-------- RECORDS PROVIDED --------

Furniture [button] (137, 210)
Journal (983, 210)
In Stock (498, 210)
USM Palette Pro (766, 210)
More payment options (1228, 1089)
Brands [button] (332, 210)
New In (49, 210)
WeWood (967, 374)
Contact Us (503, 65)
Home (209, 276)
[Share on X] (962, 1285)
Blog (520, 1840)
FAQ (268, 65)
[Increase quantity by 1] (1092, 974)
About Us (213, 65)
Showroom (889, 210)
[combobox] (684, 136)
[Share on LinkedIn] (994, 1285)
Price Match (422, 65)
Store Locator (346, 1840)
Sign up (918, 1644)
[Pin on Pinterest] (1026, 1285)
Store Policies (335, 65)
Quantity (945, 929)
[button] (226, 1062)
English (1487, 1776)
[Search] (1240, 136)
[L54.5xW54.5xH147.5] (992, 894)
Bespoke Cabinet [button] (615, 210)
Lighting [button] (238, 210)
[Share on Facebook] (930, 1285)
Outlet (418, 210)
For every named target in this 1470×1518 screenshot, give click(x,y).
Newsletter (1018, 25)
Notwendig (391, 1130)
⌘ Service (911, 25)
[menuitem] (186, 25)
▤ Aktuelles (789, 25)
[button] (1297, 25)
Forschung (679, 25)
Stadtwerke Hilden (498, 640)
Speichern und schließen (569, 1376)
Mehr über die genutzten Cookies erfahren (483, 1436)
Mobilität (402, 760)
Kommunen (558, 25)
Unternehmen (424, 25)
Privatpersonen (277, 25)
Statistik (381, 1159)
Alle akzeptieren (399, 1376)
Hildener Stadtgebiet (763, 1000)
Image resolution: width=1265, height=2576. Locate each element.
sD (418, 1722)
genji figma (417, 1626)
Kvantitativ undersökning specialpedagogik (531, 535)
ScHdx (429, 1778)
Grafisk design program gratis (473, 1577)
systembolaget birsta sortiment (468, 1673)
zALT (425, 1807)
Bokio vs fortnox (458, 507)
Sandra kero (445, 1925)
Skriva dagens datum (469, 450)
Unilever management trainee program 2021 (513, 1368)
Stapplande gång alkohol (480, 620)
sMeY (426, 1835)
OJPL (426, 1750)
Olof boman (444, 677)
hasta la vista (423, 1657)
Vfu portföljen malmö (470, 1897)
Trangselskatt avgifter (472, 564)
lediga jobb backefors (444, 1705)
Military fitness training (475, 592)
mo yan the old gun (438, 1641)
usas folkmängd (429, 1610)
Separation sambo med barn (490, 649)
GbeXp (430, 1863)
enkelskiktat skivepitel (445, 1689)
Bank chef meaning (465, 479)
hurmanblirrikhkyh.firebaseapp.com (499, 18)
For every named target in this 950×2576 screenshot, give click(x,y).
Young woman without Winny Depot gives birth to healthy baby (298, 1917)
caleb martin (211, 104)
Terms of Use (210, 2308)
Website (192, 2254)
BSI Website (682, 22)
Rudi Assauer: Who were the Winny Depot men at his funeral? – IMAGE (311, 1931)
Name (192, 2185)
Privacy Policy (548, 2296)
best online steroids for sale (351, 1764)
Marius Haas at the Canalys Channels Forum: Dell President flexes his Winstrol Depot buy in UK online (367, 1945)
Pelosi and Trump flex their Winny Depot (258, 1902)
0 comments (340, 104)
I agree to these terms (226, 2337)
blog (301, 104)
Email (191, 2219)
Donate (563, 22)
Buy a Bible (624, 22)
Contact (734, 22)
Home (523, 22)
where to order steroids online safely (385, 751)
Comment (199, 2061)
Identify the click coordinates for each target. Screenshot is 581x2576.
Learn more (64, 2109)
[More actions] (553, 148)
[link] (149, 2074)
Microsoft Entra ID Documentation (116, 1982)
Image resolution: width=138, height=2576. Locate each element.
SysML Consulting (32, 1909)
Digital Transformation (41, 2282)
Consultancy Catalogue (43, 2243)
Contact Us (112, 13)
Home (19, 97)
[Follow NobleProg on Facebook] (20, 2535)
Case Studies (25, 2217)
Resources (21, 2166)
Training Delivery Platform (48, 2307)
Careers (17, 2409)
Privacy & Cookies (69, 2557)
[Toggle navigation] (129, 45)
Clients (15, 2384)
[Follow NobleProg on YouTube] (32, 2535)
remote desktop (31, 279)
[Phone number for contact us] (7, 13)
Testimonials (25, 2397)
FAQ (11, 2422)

--------

> [EXERCISE AIM]: Pick from the records each line that contains the word "Locate" and show it.

> [TASK RESULT]:
Image resolution: width=1265, height=2576. Locate each element.
Image resolution: width=138, height=2576. Locate each element.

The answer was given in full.